Shortly after arriving in Philadelphia, Wilson first found a tutoring position at the College of Philadelphia, which would become soon become a teaching position. He would petition for a degree and eventually given an honorary in Masters of Arts. Wilson would abandon his work there temporarily, as he saw more potential in studying law under John Dickinson. Using his intelligence learned from John Dickinson, Wilson would establish his own law practice in the city, Reading. His fame in doing this would spread outside of America as he would travel to eight different countries to handle cases. Overall, he would find great success and wealth in doing this, thanks to his brilliance in business.In 1774 Wilson was elected to the Committee of Correspondence at Carlisle and attended the first provisional assembly.
Wilson was undergoing the Revolutionary era of politics however as always, he expressed various notions and ideas on the topic. In part, he was able to accomplish this by publishing a pamphlet named “Considerations on the Nature Extent of the Legislative Authority of the British Parliament.” Through this pamphlet, Wilson would challenge Britain’s authority over the colonies. He would argue that the Britain Parliament should have no right to pass law for the American colonies only because the colonies had no representation in the Parliament. Another contribution Wilson had during the Revolution was when he was a member of the Continental Congress.
At this period of time, Wilson was a very strong advocate for independence. However, he refused to vote for independence until he caused his district because he believed that it was his responsibility to follow the wishes of his constituents. James Wilson’s helping hand in the Revolution had a vast impact on the colonies.James Wilson would speak several times at the Convention proposing and voicing his new democratic principles. Wilson saw the 13 colonies as undergoing a period of time in which we were changing the government.
He believed that the government should rely on the people in many ways as well as involve the people to make an overall more powerful government system. In this concept, he would suggest that the communication and connection between the people of a colony and their representatives should be very straightforward as well as direct. He had a few justifications on this broad topic however, there is one quote that stood out.

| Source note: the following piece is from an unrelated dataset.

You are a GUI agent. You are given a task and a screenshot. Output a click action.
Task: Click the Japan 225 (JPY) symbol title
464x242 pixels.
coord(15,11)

“The government should possess not only the force… but the mind or sense of the people at large (Carey, George. James Wilson: Political Thought and the Constitutional Convention p.1). Expanding on this idea, Wilson had no tolerance for state institutions to intervene between the national government and the people of the country. He says this because he believed this would counter his original plan of having a direct communication between the people and representatives.Along with Wilson’s democratic principles, he also brought up some national principles at the Convention. He made it clear that he would like to have a governmental system in which the national government was self-reliant from the state governments. Wilson explains that dependence could create “a disposition in the plurality of States to confederate anew on better principles, to be defeated by the inconsiderate or selfish opposition of a few States.
” (Carey, George. James Wilson: Political Thought and the Constitutional Convention p.1).Despite that Wilson’s contributions about a new system of government were strong, his most known and impactful contribution was the 3/5ths Compromise.
The 3/5ths compromise would count each slave as 3/5ths as a person. This topic was very important and relevant at the time because there were arguments over how, or if slave population would be counted while deciding a states total population towards representation or taxation. The population was a the deciding factor in how many representatives states were allowed to have.
With this compromise in effect, it would have given the southern states a third more of seats in Congress than before. Fundamentally, this would give southern states more power and representation in the House of Representatives.